WORK ITEM: Each line from the one containing "The image size is (646, 632)." onward, through the end of the entries, is to be transcribed exactly; nothing else is to be included.

INFORMATION SUPPLIED:

- Opening Delimiter -

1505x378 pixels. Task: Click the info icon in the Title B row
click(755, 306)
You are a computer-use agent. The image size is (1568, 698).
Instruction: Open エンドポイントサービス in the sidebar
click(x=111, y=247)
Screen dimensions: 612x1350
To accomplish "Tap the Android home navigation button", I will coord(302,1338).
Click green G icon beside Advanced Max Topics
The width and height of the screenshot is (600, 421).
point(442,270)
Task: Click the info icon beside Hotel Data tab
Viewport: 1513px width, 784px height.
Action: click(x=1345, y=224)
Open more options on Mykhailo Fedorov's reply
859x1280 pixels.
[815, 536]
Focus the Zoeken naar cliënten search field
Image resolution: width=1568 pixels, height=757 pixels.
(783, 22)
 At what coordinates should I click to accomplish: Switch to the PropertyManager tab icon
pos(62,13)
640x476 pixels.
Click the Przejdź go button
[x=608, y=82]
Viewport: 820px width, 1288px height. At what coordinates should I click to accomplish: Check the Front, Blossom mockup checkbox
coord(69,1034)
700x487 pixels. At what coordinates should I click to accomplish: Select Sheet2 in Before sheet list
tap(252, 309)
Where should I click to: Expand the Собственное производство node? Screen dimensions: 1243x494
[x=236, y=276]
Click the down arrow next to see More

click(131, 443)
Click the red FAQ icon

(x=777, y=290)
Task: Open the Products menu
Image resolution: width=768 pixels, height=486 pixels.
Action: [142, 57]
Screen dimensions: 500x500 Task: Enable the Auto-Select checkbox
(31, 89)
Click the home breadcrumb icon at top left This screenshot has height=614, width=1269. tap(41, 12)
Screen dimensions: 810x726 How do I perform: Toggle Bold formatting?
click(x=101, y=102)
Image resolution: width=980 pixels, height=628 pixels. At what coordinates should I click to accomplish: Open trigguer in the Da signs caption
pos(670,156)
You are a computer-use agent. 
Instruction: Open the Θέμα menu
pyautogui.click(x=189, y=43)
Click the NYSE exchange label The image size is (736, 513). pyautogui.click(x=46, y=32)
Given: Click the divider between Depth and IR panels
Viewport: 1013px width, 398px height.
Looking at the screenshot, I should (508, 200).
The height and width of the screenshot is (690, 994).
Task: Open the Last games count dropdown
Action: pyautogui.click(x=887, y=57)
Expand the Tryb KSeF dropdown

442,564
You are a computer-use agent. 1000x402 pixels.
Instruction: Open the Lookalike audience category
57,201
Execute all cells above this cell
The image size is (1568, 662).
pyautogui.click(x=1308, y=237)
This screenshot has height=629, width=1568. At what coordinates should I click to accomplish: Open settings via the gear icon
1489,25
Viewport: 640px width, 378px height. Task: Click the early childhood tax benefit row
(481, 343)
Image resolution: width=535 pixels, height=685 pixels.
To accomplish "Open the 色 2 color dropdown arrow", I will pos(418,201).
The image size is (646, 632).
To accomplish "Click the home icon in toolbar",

- Closing Delimiter -

RESULT:
The image size is (646, 632).
To accomplish "Click the home icon in toolbar",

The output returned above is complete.